Again, it’s not so much that Jeff Bezos and other economic and cultural elites who push wokeism are necessarily genuine apostles of this secular religion. It’s simply that it makes good business sense, both from the perspective of marketing and public image (people wowed by rhetoric about how “Amazon believes Black Lives Matter” are less likely to spend much time digging around in labor conditions and tax giveaways enjoyed by Amazon) as well as sowing distrust, division and atomization among a restive workforce. 

For these people, the model isn’t Venezuela so much as it’s China with Amazon Prime characteristics. When one sees the long-term strategic goal is not a genderqueer Benetton ad, but a Chinese slave labor camp with some woke carrots thrown to the capo true believers which can then be used as sticks against the balance of the workforce, much more about the whys and wherefores comes into clearer focus. 

HR department hacks, however, and the broader social class from which they are drawn, are true believers in the Gospel of Wokeness. When one examines the rhetoric of the blue Cheka Twitterati, one sees that their criticism of American business and society is not in the service of any fundamental transformation that will upend the ruling elites. Rather, what they seek is a more consistent application of the rules of their religion. And, being not entirely altruistic, spoils for their patronage networks at the expense of others. 

The common point of interest for both is a culture of snitching and distrust. And for the most part, they’re getting their way. 

Ten years ago, if I had told the Occupiers that a Republican-controlled National Labor Relations Board made it easier to fire union employees for saying no-no words, this would have been seen as a clear attack on the rights of employees in the workplace. Not anymore, however, as the left has gone all in language and, indeed, thought policing an ever-shifting goal post of religious belief in lieu of what were formerly its bread and butter -- workers, wages and workplace safety. 

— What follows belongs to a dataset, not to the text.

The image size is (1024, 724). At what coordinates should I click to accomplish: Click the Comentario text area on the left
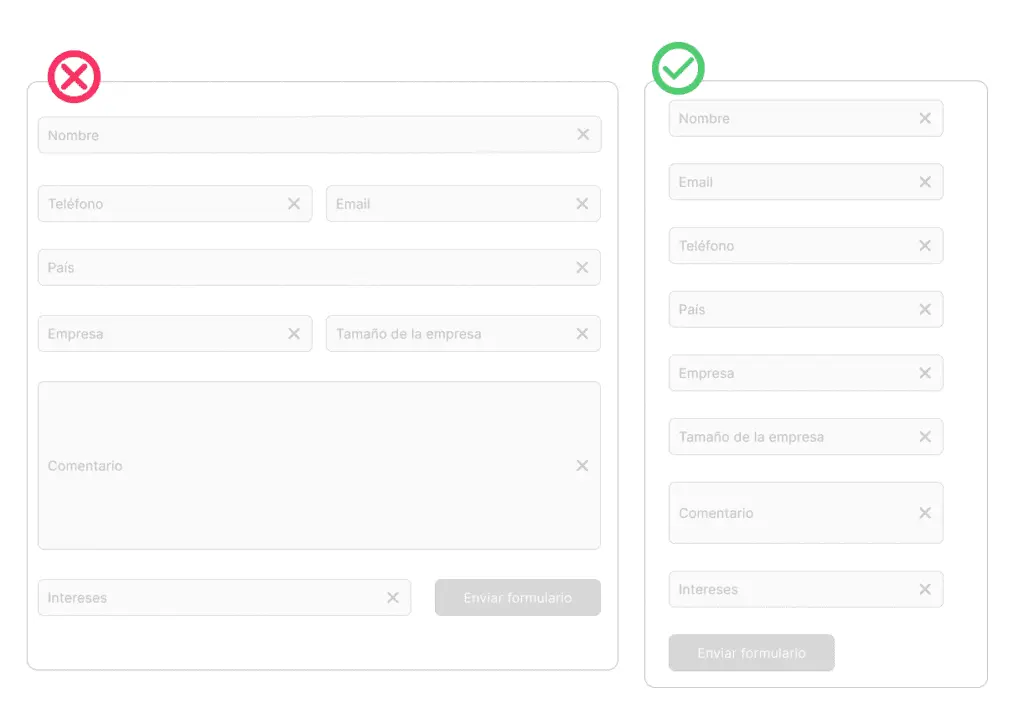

It is not a coincidence that the new identity of the American far left -- radical neoliberalism, the desire for neoliberalism to simply be consistent about its pretenses -- so effortlessly serves the ruling elite. The more conspiratorially minded of you can surmise from that what you will. But the origins of the ideology are less important than its function. And its function is to immiserate Western workers through atomization and a culture of distrust. 

To defeat an enemy, one must first understand this enemy. Conflating the woke stormtroopers of neoliberal capitalism with the Bolshevik hordes of yesteryear is a serious miscalculation that makes both understanding and victory impossible.